* [Supplied material]
....

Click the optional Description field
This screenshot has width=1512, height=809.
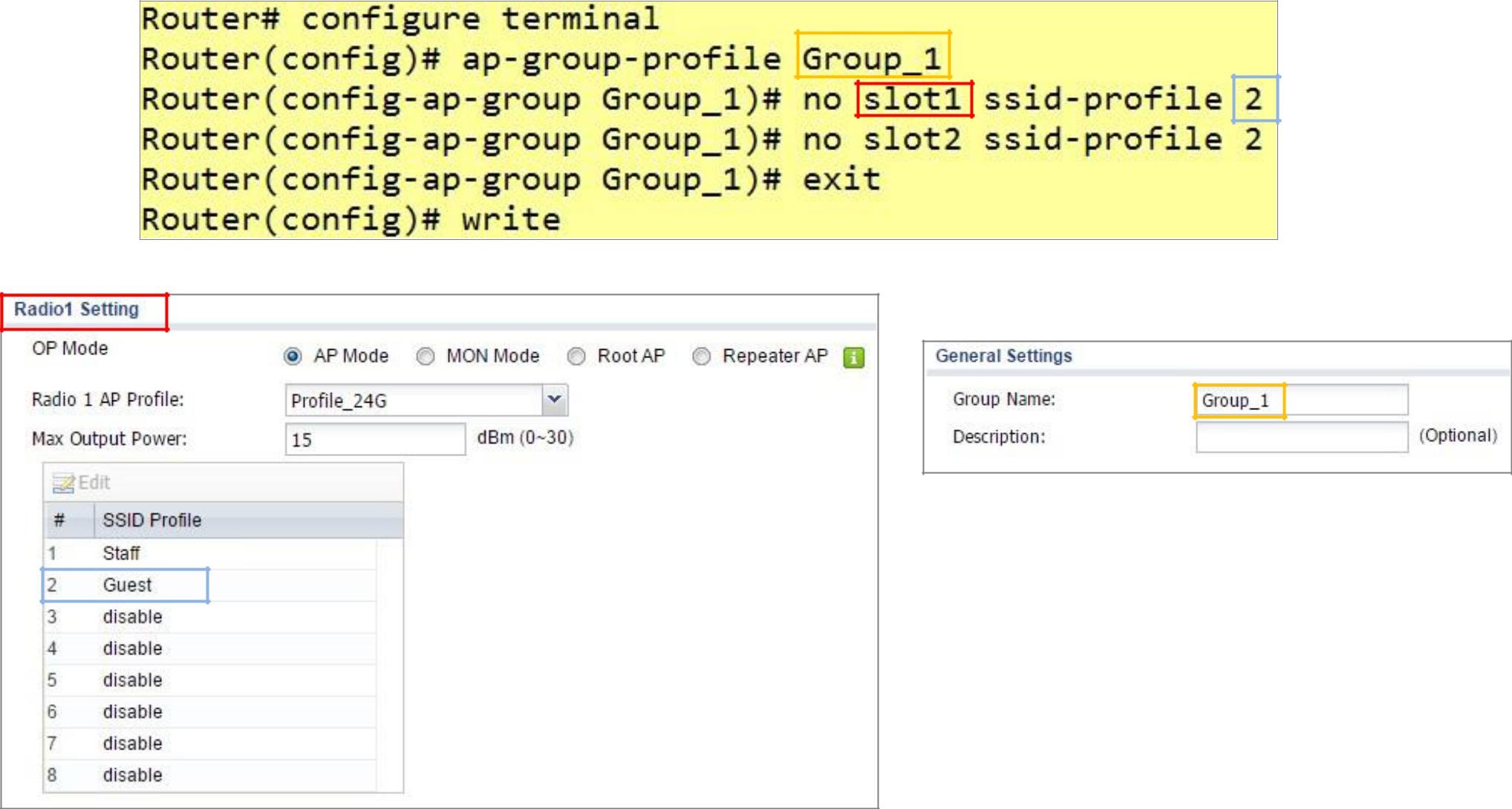point(1301,437)

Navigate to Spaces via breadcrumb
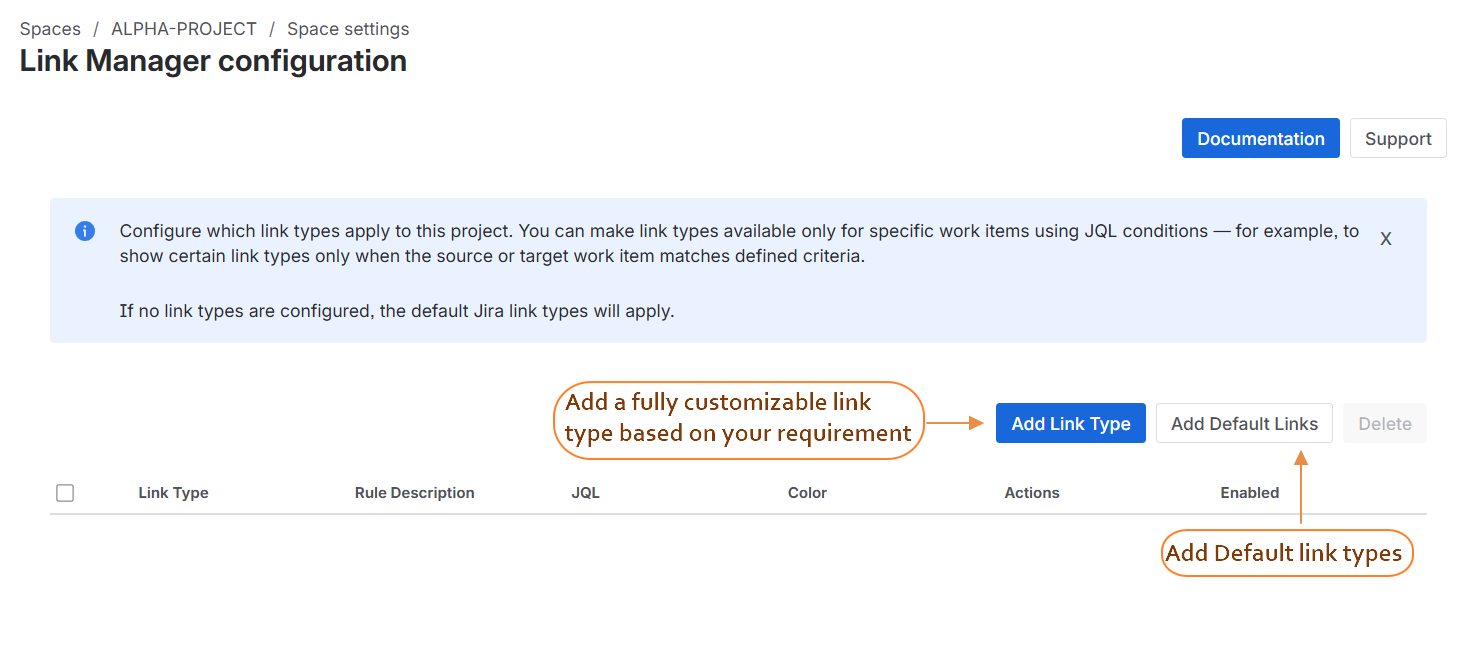[49, 28]
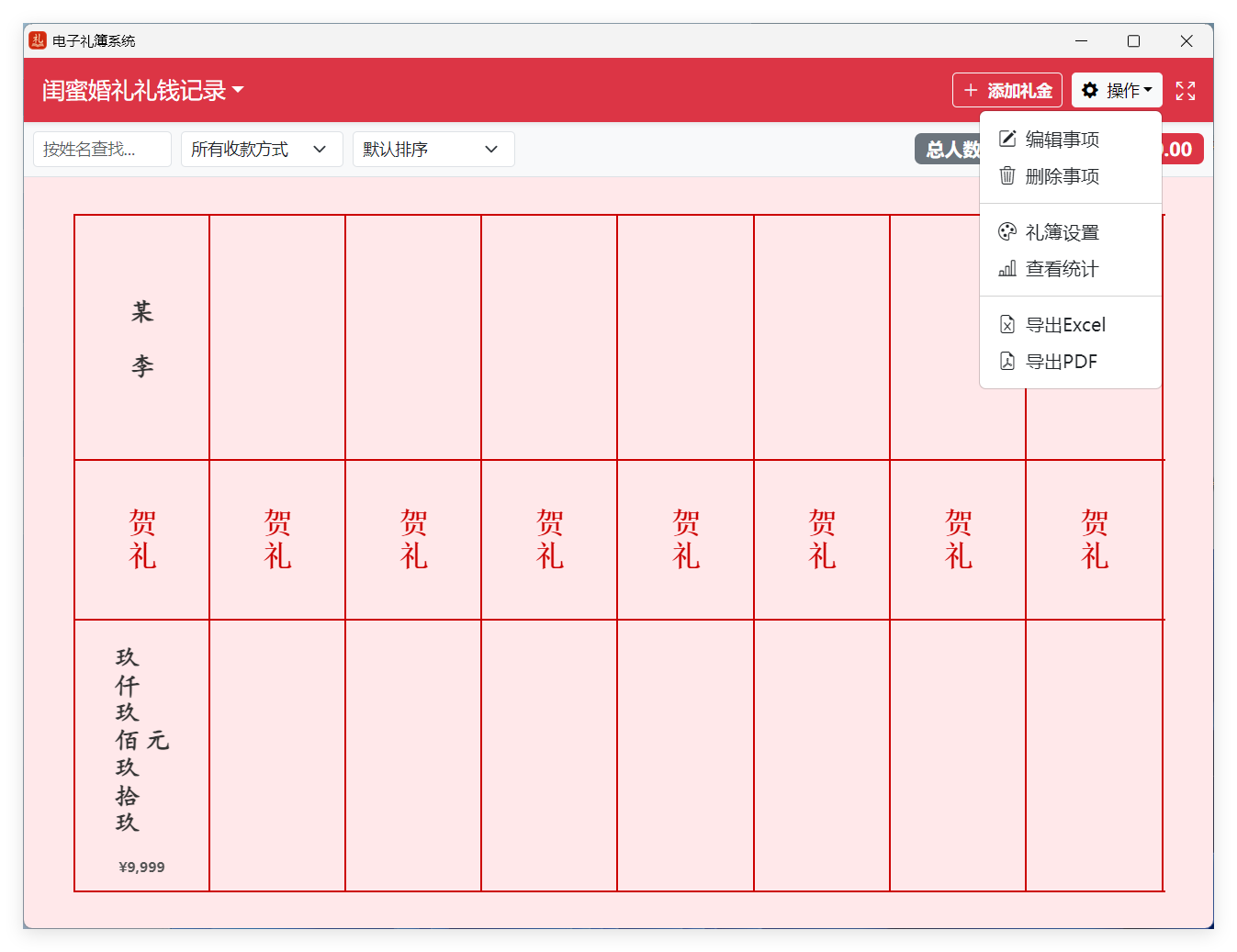Click the PDF file icon beside 导出PDF

tap(1007, 361)
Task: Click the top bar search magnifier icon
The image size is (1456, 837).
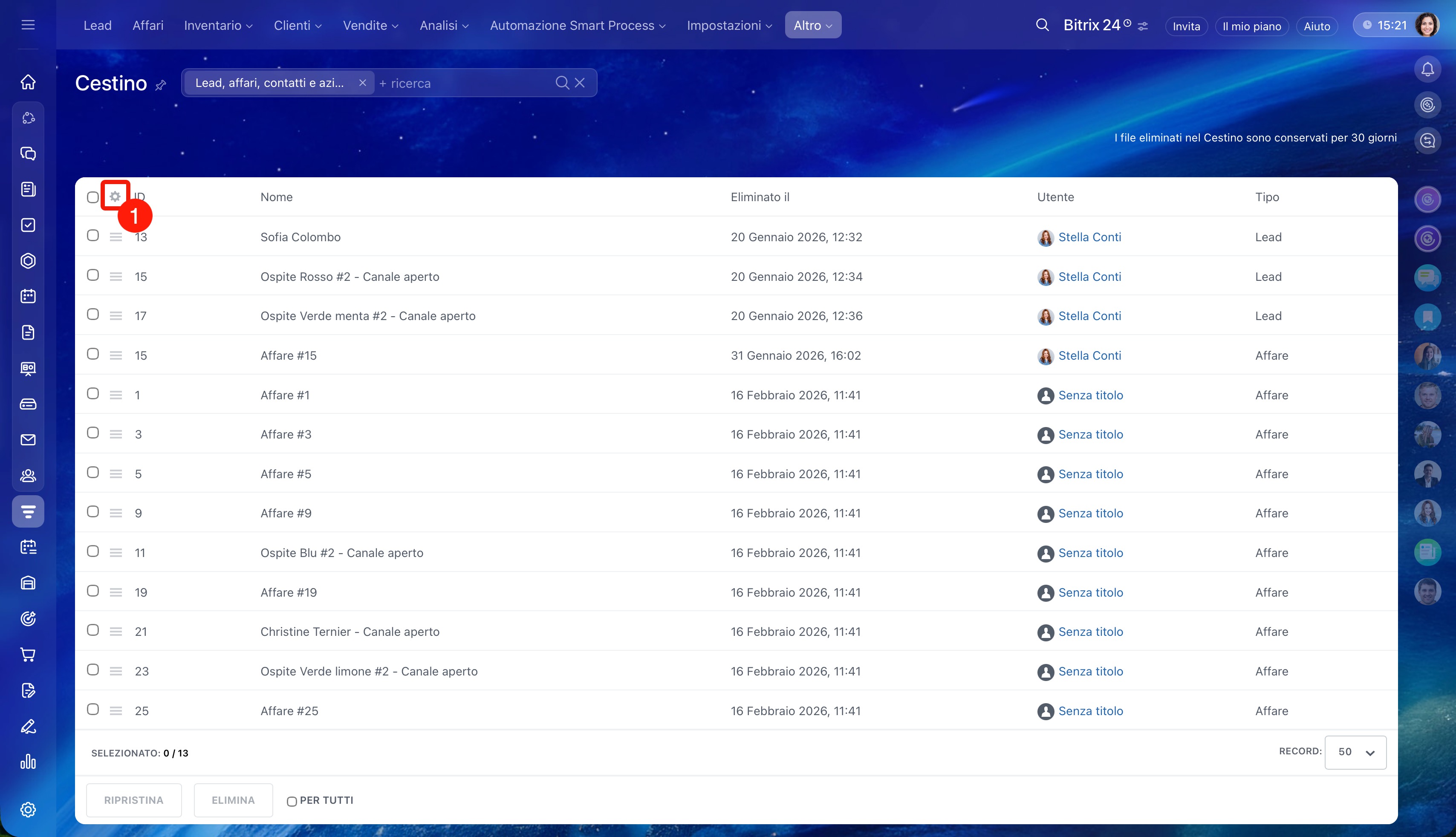Action: point(1042,25)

....

* [What is expected]
Reproduce every entry above verbatim, but omit the pictures.

* [Response for this exercise]
Click the optional Description field
This screenshot has width=1512, height=809.
point(1301,437)

Navigate to Spaces via breadcrumb
[49, 28]
Click the PDF file icon beside 导出PDF

tap(1007, 361)
Task: Click the top bar search magnifier icon
The image size is (1456, 837).
Action: point(1042,25)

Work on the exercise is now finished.